The principle, then, of the Montessori school is the ideal principle of democracy, namely, that human beings reach their highest development (and hence are of most use to society) only when for the growth of their individuality they have the utmost possible liberty which can be granted them without interfering with the rights of others. Now, when Dr. Montessori, five years ago, founded the first Casa dei Bambini, she not only believed in that principle but she saw that children are as human as any of us; and, acting with that precipitate Latin faith in logic as a guide to practical conduct which is so startling to Anglo-Saxons, she put these two convictions into actual practice. The result has electrified the world.

She took as her motto the old, old, ever-misunderstood one of “Liberty!”—that liberty which we still distrust so profoundly in spite of the innumerable hard knocks with which the centuries have taught us it is the only law of life. She was convinced that the “necessity for school discipline” is only another expression of humanity’s enduring suspicion of that freedom which is so essential to its welfare, and that schoolroom rules for silence, for immobility, for uniformity of studies and of results, are of the same nature and as outworn as caste rules in the world of adults, or laws against the free choice of residence for a workman, against the free choice of a profession for women, against the free advance of any individual to any position of responsibility which he is capable of filling.

All over again in this new field of education Dr. Montessori fought the old fight against the old idea that liberty means red caps and riots and guillotines. All afresh, as though the world had never learned the lesson, she was obliged to show that liberty means the only lasting road to order and discipline and self-control. Once again, for the thousandth time, people needed to be reminded that the reign of the tyrant who imposes laws on human souls from the outside (even though that tyrant intends nothing but the best for his subjects and be called “teacher”), produces smothered rebellion, or apathy, or broken submissiveness, but never energetic, forward progress.
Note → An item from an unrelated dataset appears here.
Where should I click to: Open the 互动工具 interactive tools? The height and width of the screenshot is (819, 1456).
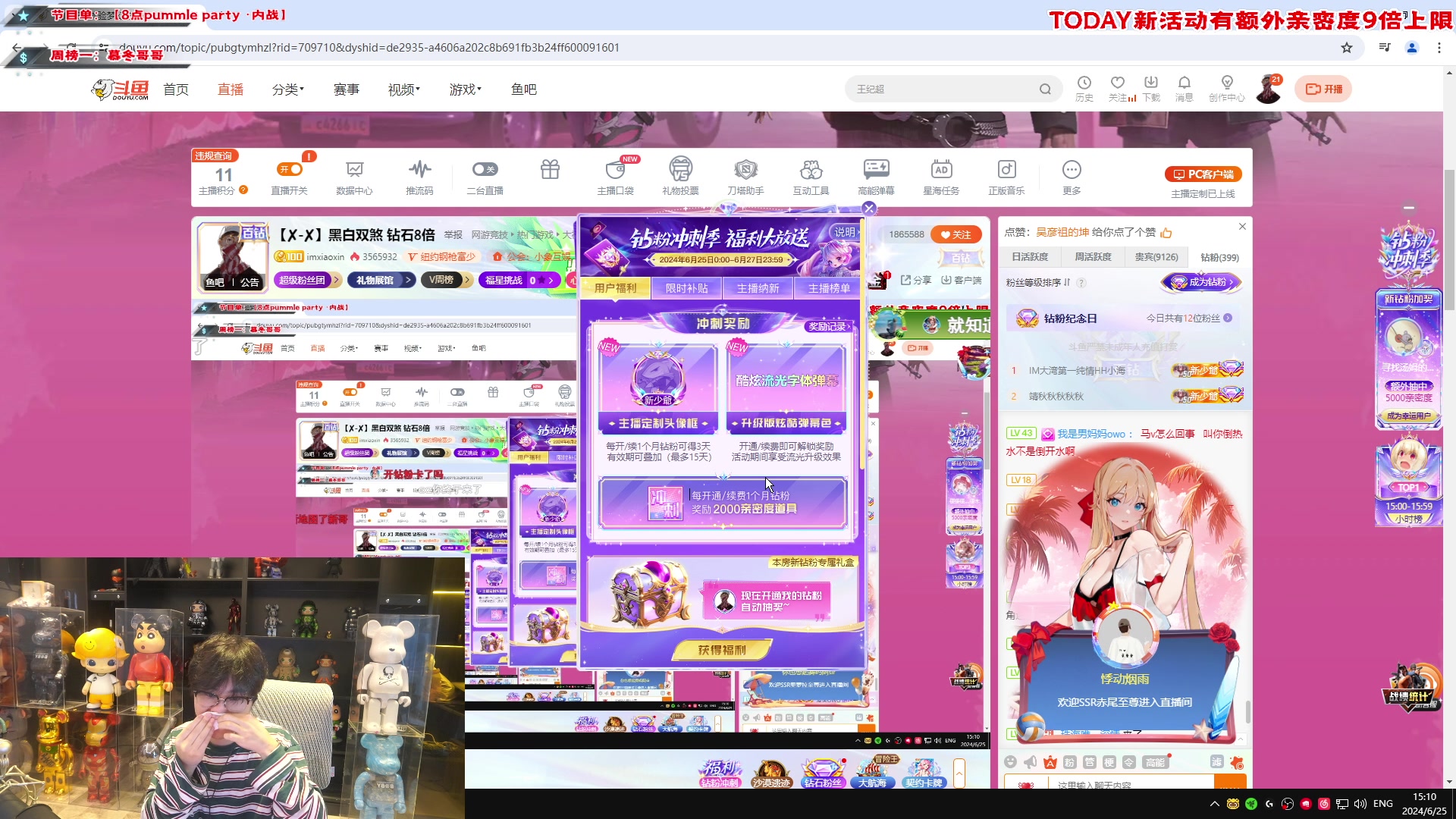[x=811, y=176]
For this constant turning to that trust in the safety of freedom which is perhaps the only lasting spiritual conquest of our time, is the keynote of her system. This is the real answer to the question, “What is there in the Montessori method which is so different from all other educational methods?” This is the vital principle often overlooked in the fertility of invention and scientific ingenuity with which she has applied it.

This reverence for the child’s personality, this supreme faith that liberty of action is not only safe to give children, but is the prerequisite of their growth, is the rock on which the edifice of her system is being raised. It is also the rock on which the barks of many investigators are wrecked. When they realize that she really puts her theory into execution, they cry out aghast, “What! a school without a rule for silence, for immobility, a school without fixed seats, without stationary desks, where children may sit on the floor if they like, or walk about as they please; a school where children may play all day if they choose, may select their own occupations, where the teacher is always silent and in the background—why, that is no school at all—it is anarchy!”

One seems to hear faint echoes from another generation crying out, “What! a society without hereditary aristocracy, without a caste system, where a rail-splitter may become supreme governor, where people may decide for themselves what to believe without respect for authority, and may choose how they wish to earn their livings, ... this is no society at all! It is anarchy!”